In 1073, at the ageof 17, Nestor came to live in the recently founded Caves Monastery near Kiev. He was made a monk by Abbot Stefan and later became a deacon. It was there at the monastery that he was asked to write the Life of St. Vladimir's two sons, the young princes Boris and Gleb, who were cruelly murdered by their older brother Yaropolk soon after their father died in 1015. Nestor's account of the lives of these two innocent Christian confessors was the first chapter in Russian hagiography (lives of saints), and was for hundreds of years a favorite reading of the Russian people. Nestor also wrote the Life of St. Theodosius, cofounder of the Caves Monastery, whom he had known personally.
Both of these Lives formed chapters in Nestor's major work, the Chronicle.
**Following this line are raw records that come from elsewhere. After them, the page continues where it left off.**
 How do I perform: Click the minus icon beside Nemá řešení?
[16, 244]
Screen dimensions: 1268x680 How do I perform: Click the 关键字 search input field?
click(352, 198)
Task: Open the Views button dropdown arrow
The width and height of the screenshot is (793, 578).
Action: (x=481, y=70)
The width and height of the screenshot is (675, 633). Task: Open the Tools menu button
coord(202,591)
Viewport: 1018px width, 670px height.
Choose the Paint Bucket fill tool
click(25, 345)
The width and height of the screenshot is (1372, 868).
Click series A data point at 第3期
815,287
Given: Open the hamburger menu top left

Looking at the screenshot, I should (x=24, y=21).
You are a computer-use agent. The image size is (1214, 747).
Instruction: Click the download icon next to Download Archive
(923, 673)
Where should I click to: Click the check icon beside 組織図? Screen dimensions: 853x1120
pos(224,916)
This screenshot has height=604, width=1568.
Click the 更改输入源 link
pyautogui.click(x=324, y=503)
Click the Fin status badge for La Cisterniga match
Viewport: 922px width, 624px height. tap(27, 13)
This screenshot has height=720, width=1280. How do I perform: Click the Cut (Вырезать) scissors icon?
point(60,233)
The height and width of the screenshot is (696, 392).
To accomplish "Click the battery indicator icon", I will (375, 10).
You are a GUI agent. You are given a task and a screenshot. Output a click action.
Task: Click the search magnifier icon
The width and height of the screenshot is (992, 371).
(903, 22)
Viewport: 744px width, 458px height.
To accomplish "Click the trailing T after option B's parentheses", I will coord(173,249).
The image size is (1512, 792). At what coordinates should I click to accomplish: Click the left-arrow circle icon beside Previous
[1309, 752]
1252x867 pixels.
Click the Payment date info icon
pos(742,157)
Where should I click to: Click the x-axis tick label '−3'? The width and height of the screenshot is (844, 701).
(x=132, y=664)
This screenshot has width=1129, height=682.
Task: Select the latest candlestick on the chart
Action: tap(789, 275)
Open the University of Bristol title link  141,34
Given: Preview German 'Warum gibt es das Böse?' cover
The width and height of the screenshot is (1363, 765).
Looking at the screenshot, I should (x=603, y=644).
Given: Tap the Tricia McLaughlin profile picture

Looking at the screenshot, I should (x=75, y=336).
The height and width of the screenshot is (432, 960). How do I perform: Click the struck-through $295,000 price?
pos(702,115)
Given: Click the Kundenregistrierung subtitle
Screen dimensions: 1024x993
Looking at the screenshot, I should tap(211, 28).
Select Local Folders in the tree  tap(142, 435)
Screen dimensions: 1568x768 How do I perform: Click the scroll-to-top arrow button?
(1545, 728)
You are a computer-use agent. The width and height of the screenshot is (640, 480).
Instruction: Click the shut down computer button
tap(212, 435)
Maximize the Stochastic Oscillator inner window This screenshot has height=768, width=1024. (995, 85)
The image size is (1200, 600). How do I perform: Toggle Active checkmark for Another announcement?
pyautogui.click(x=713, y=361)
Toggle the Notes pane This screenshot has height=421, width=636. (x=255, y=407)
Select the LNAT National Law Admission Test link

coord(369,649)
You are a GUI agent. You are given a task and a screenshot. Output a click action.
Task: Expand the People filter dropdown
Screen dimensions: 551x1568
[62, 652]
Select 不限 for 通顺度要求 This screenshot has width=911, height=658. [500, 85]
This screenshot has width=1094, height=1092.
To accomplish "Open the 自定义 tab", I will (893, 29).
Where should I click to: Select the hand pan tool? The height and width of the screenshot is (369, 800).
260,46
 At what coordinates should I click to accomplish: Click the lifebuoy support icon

He called it "The Tale of Bygone Years." It describes the main events from the very beginnings of the Russian Land up to the year 1110. This work, to which Nestor devoted some 20 years of his life, remains to this day the most important source for our knowledge about the early history of Russia. The Chronicle is more than a diary of events"; it is penetrated by Nestor's love for his people, his concern for political unity and his Christian consciousness and love for God's saints.
Nestor died in 1114 after a long life. He is commemorated by the Church on October 27.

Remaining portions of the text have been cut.